Responses are still sparse on the supply side, so we'll just take it as it comes. If your company is looking for security-minded people, then this is your chance to reach about ~6000 of them :-)
Breaches and leaks
- Louisiana declared a state of emergency this week, because of a large wave of ransomware attacks on school systems: link.
- Comodo leaked credentials of one of its employee accounts in a Github repo. A researcher was able to log into their Microsoft Cloud account, which didn't have 2fa enabled. A spammer was there before him: link.
- A North Carolina county lost $1.7 million to phishers who posed as a construction contractor working on a new high school: link.
- An electricity supplier from Johannesburg was infected with ransomware, affecting the electricity supply of an estimated 250.000 people: link.
- Honda had an unsecured Elasticsearch database containing information on all of its internal devices: link.
This made a lot of headlines this week. A hacker, who has since been arrested, gained access to credit card applications of more than 100 million people. It's unclear if she just discovered an open s3 bucket, or if the hack was more sophisticated than that, I saw different articles saying different things. It also seems that she was caught because she uploaded the full archive to her Github account, which isn't exactly stealthy. More to come on this later I bet.
Researchers have uncovered a number of critical flaws, including six remote code execution issues, in VxWorks. It's an OS that's used on an extremely wide range of devices, like routers, firewalls VoIP phones, but also SCADA systems, MRI machines and elevators. Patching against these is going to take forever. The article above is a good overview, this article takes a deeper dive.

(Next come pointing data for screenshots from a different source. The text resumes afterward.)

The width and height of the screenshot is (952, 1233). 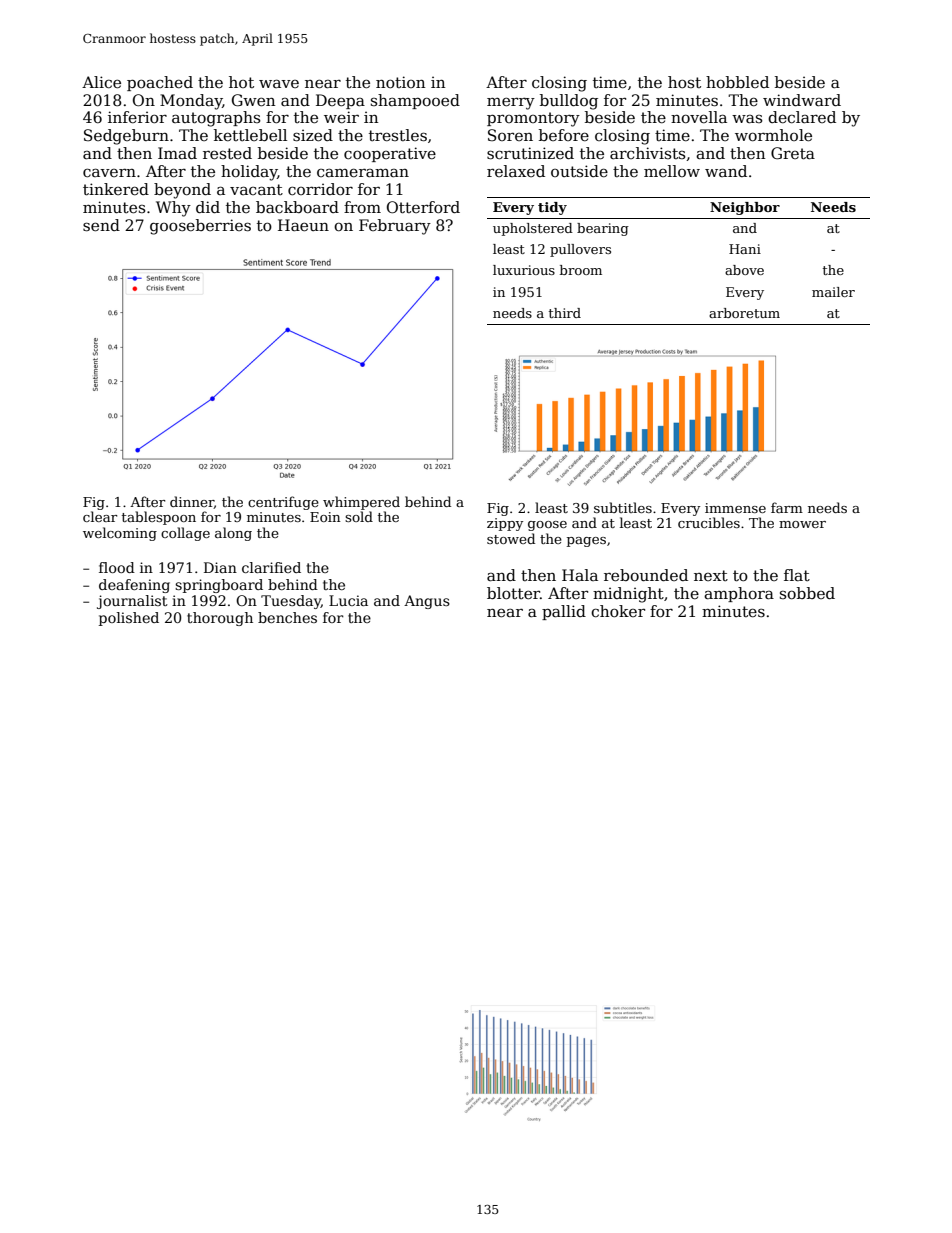 What do you see at coordinates (524, 270) in the screenshot?
I see `luxurious` at bounding box center [524, 270].
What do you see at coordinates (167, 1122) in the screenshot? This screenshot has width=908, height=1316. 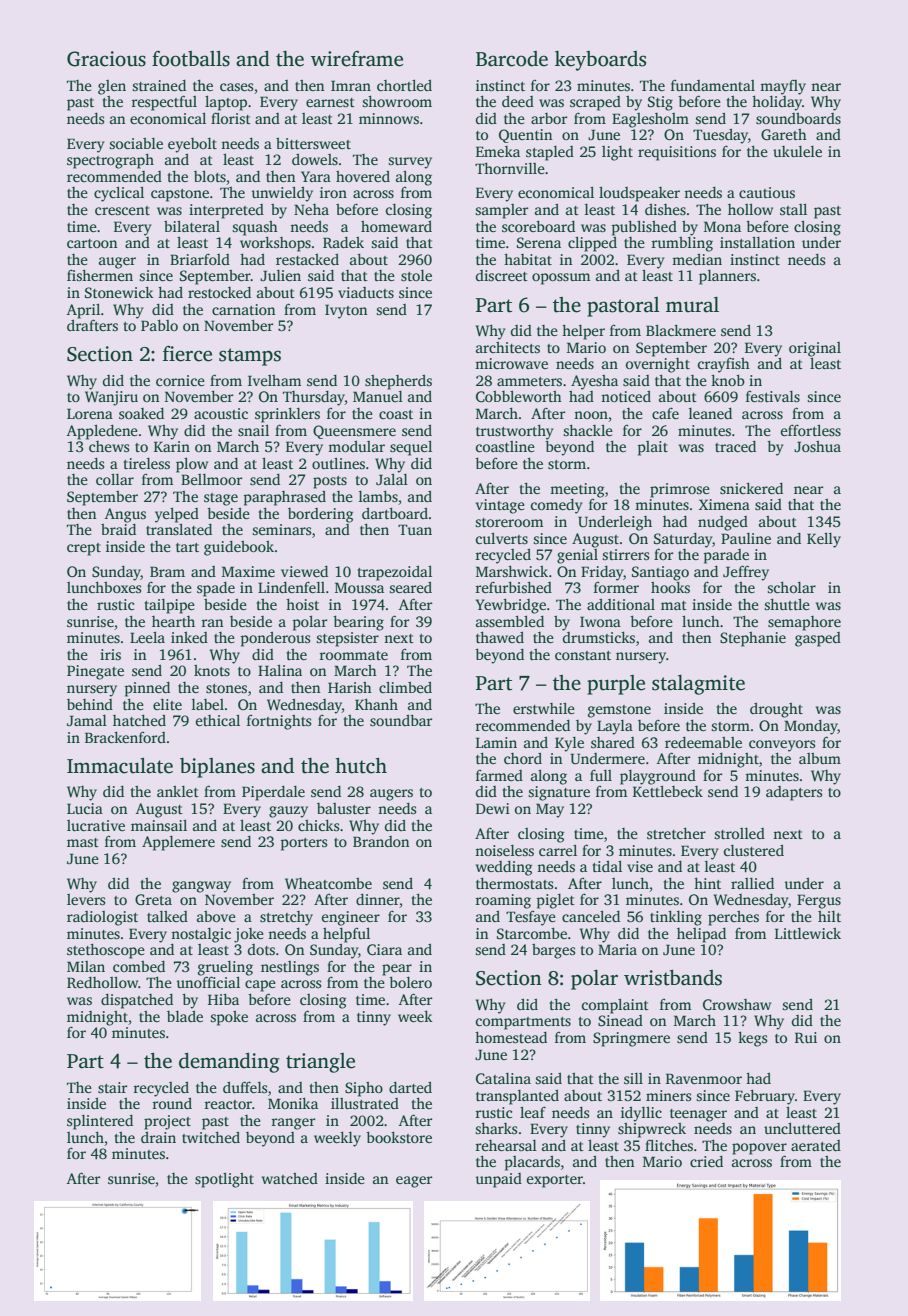 I see `project` at bounding box center [167, 1122].
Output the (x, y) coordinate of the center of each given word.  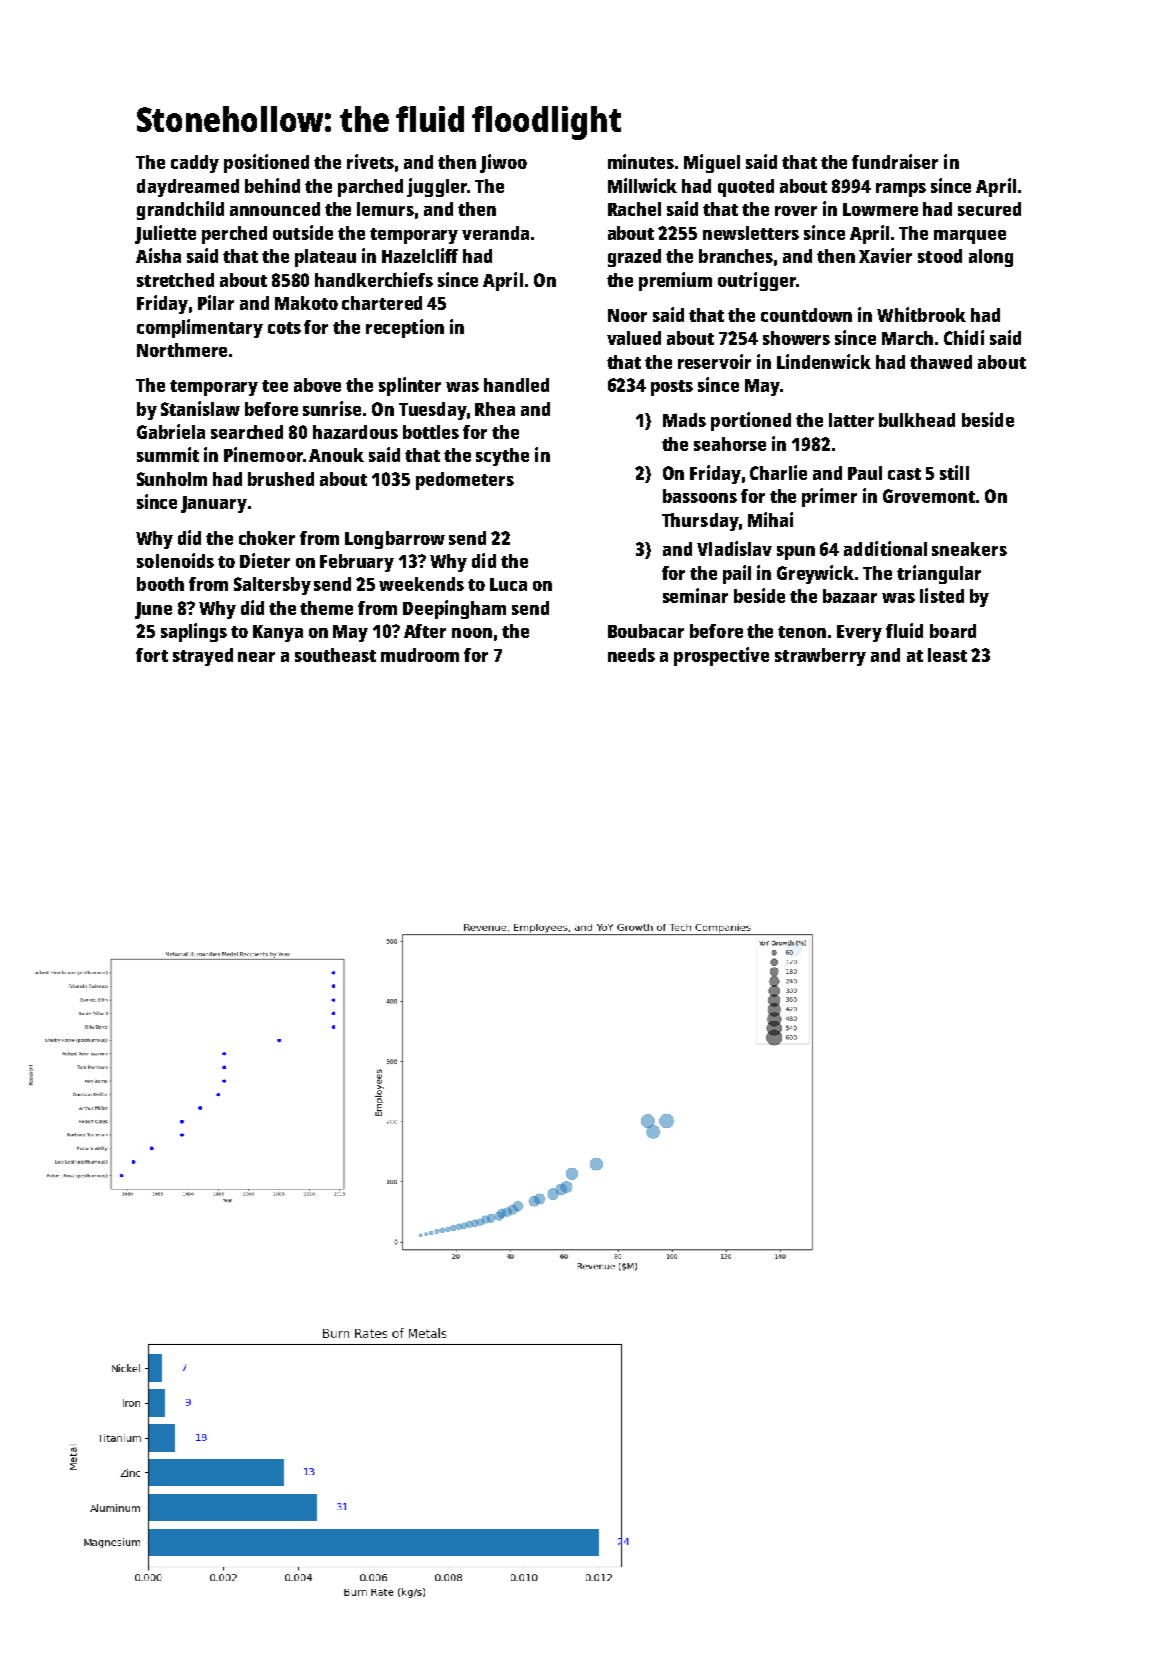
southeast (335, 655)
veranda (495, 233)
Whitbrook (921, 314)
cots (284, 328)
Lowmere (880, 209)
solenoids (175, 560)
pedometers (465, 481)
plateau (325, 258)
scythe (502, 457)
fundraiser (895, 161)
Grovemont (929, 496)
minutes (641, 161)
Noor (627, 315)
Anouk (336, 455)
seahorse (730, 444)
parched (370, 188)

If you haven't installed iOS 12.4 yet, you probably want to get on that. Google Zero researchers discovered issues in iMessage which can lead to remote code execution just by receiving a message. Kudos too for responsibly reporting them, because these are worth a lot on the "gray" market.
Apparently, when you see a company sell something to the US government that has a critical security flaw, you can bring it to court. That's what a former Cisco contractor did, and they received $1.8 million for their troubles. It concerned a video surveillance system that had glaring flaws which went unfixed for too long.
This week saw the third anniversary of the No More Ransom project, an initiative of law enforcement agencies and private parties to write decryptors for ransomware strains. It's hard to estimate, but a conservative count puts them at helping over 200.000 victims. Pretty freakin' awesome.
Good news for Marcus, aka 'MalwareTech', of WannaCry-stopping fame. He was arrested in 2017 for creating the Kronos and UPAS malware strains. The judge described him as a "youthful offender", and recognised that he has since used his talents to turn himself around and actually fight cybercrime.
Apparently Amazon Music was caught in a similar situation as Zoom, where their app exposed a local webserver. It was reachable through a domain that mapped to localhost. One problem was that the private key for the TLS certificate was recoverable from the local binary. This post does a great job on explaining how you can do that.